Koniec śpiewu. Ponieważ jest gorąco, cały wieczór przykładam lód do policzka, aby ustało krwawienie.
Sob., 11.7.98, (5), Gdańsk.
Wczoraj zakończono wyładunek i remonty, pobrano paliwo lekkie a ciężkie dziś w nocy, w godz. 01.00-06.30. Wypływamy w morze. Godz. 07.00 odprawa. Agent, celnicy, straż graniczna. 07.20 pilot na burcie i holowniki przy burcie; załoga “na miejsca” manewrowe. 07.45 odcumowano.
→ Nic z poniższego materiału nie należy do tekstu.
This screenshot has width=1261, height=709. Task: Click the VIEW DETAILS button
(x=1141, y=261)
Po wypłynięciu na redę schodzi pilot, dewiator określa dewiację kompasu magnetycznego i na jego życzenie zdaję go na motorówkę na redzie Gdyni.
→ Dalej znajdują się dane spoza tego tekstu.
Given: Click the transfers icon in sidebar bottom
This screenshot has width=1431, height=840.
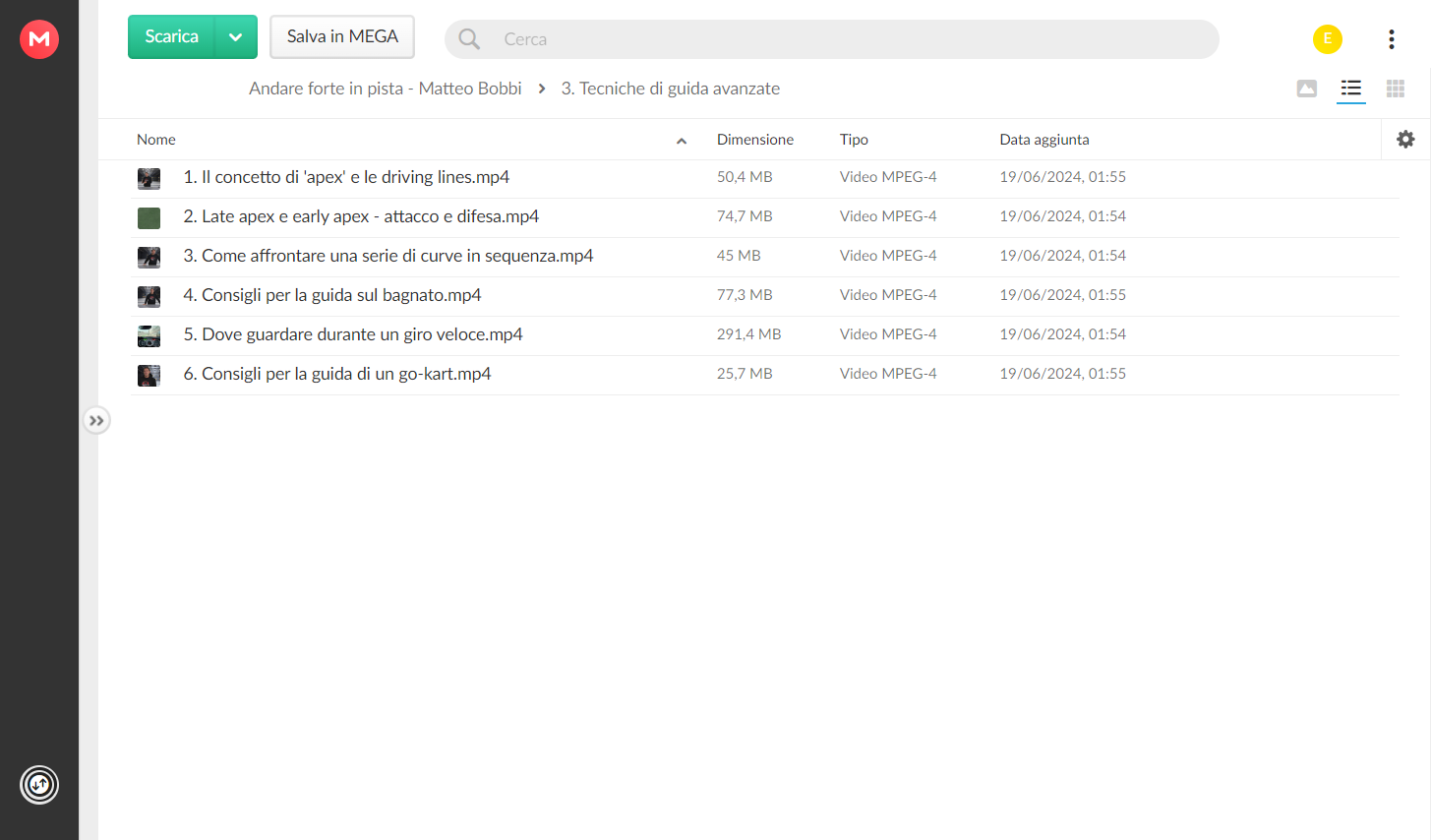Looking at the screenshot, I should [x=39, y=785].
Płyniemy do portu VENTSPILS (Łotwa) po ładunek nawozu potasowego luzem, z przeznaczeniem do Brazylii. Mają być 4 porty wyładunkowe: Itaqui, Aratu, Vitoria i Santos. Choć pływam już 37 lat, w 3 pierwszych w/w portach nigdy nie byłem. Z redy Gdańska ruszyliśmy o godz. 11.00 a już po północy, o godz. 04.30 byliśmy na redzie Ventspils (200 mil=370 km).